*** DOCUMENT SECTION ***

I think I align with your thinking @GeorgianaElena!

  1. to authorize users in allowed_users or allowed_groups, or for getting admin status set
  2. to set admin status if users are part of admin_users or admin_groups
  3. to unset admin status if they aren't part of admin_users or admin_groups and admin_groups is configured

I'm in the process of developing a PR to this PR with some fixes, I'll keep working on it tomorrow.

@consideRatio
Copy link
Member

consideRatio commented Apr 23, 2023

Technical background

A key challenge for us is that we implement authenticate that by its name is meant to identify/authenticate a user, but we are also using it to authorize to some degree. The base class get_authenticated_user that we don't re-implement also includes authorization logic though.

I look to provide a technical background to help answer if we can do what we want from the implementation of authenticate alone, or if we can or should do something beyond this - such as influencing get_authenticated_user.

About get_authenticated_user

The Authenticator base class defines get_authenticated_user and authenticate.

  • get_authenticated_user is provided an implementation in the Authenticator base class that calls authenticate, normalize_username, validate_username, check_blocked_users, check_allowed, run_post_auth_hook.
  • authenticate isn't implemented by the Authenticator base class, and we are required to implement it in this project.

***

> **PROBLEM STATEMENT**
In the authenticator discussion, which base class defines both get_authenticated_user and authenticate? Answer from the text alone.

*** MATERIAL PROVIDED ***

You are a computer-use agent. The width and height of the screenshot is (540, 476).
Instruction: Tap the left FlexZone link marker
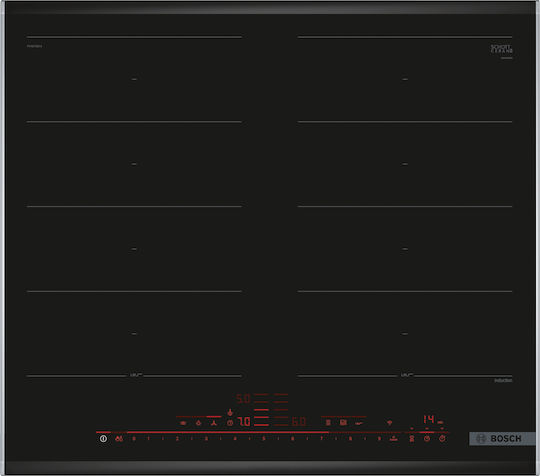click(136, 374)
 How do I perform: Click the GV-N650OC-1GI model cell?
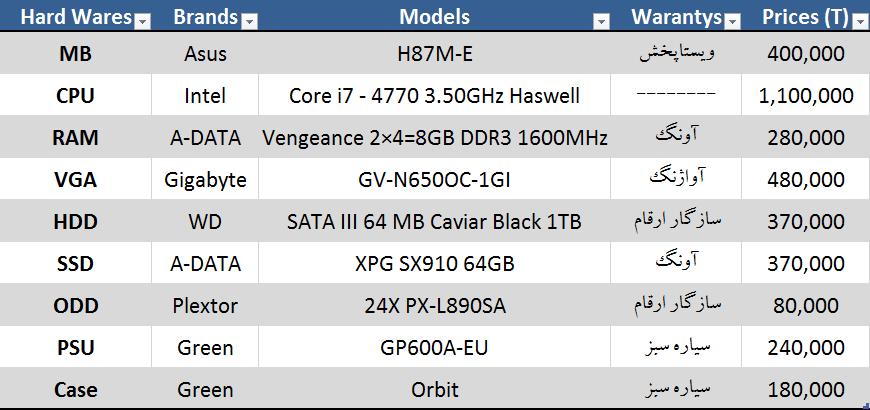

***

> **RESPONSE TO THE EXERCISE**
The Authenticator base class.